Before long your stomach sinks as you feel like you are about nominate yourself for ‘worst mum of the year’ and it’s apparent you’re not going to get through half the work you’d hoped.
As a working mum it is so easy to regularly find yourself in this negative spiral. When you are so tuned into making sure everyone else’s needs are being met it can be a real struggle to switch your focus to work. This can be especially challenging when you work from home as you don’t have the environmental trigger of leaving home to go to work.
Mastering your focus and tackling your guilt is an essential skill for a work at home mum
Try this 5 step process to tackle guilt:
1. Identify your guilt triggers: Do you feel you spend enough time with your children, do you work too much/not enough, do you compare yourself to others, do you feel guilty at people’s comments, or what you read in magazines. Spend some time making a list.
I feel guilty that/when……..
2. Identify the effect: How do these guilt triggers make you feel and behave? Do you feel frustrated, tired, cross, sad, angry? Do you end up being snappier with everyone in your family, have trouble sleeping, take double the time to get work done?
3. Consider the long-term impact: What is the long-term impact of feeling guilty on you, your family and your work? How is this going to impact on your health and wellbeing? How successful are you going to be if your productivity is consistently being impacted?
Ouch! Now we get to the nitty-gritty. Are you feeling a little uncomfortable at facing the potential consequences of carrying on like this? Don’t worry, discomfort is good and this is your motivation to change. So hang in there.
4. Identify when things go well: There will be times when you are at your desk, time just flies by and you are in the flow and guilty niggles are quashed effortlessly. So what’s happening then? Think about the big picture of what helped this happen.

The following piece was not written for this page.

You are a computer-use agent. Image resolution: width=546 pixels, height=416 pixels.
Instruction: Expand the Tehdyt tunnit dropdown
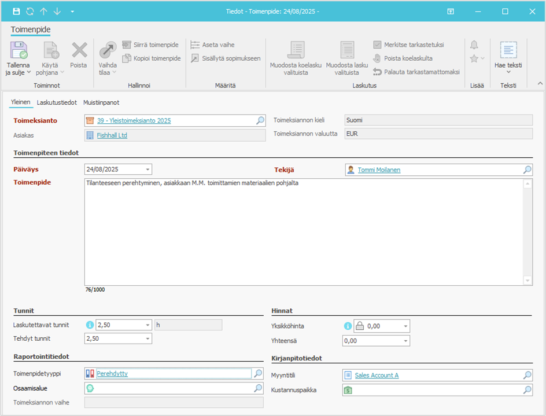(148, 338)
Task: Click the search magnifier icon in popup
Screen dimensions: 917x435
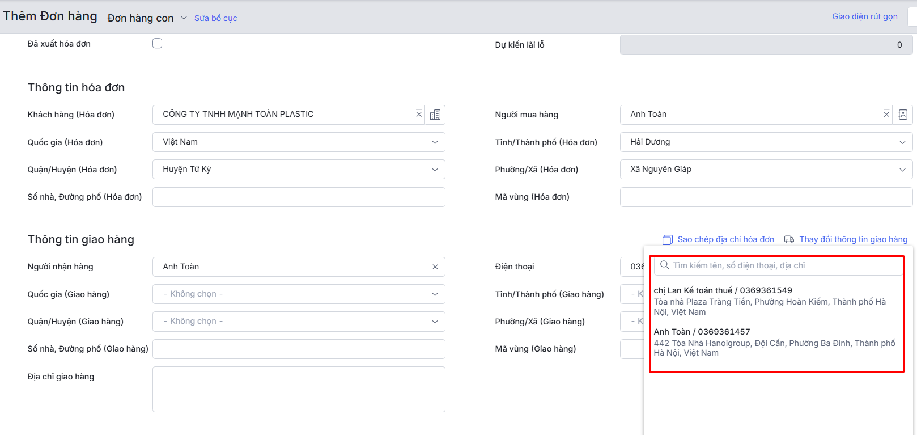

For me it’s a combination of all sorts of things: Having a good sleep, doing regular (ish) exercise, having dinner planned, being strict about how often to check emails, setting aside time to help my son with his homework, knowing that we are doing something together at the weekend like a big family Sunday roast, or a long walk with the dogs.
I can concentrate on work without guilt when I have……………
If you struggle to complete this sentence then spend the next few days noticing what has happened that made work flow.
5. Make a plan: How can I do more of this? Your list might be quite big so you might find it hard to know where to start. Highlight 2 or 3 things that you think make the biggest difference.
Mine are sleep, exercise and knowing I’ve got some quality time planned with my son. So I concentrate on doing what I can to make sure they happen.
Is being a working mum a far cry from your expectations? How do you juggle all your responsibilities? And what are your ways of coping with the guilt of the working mum?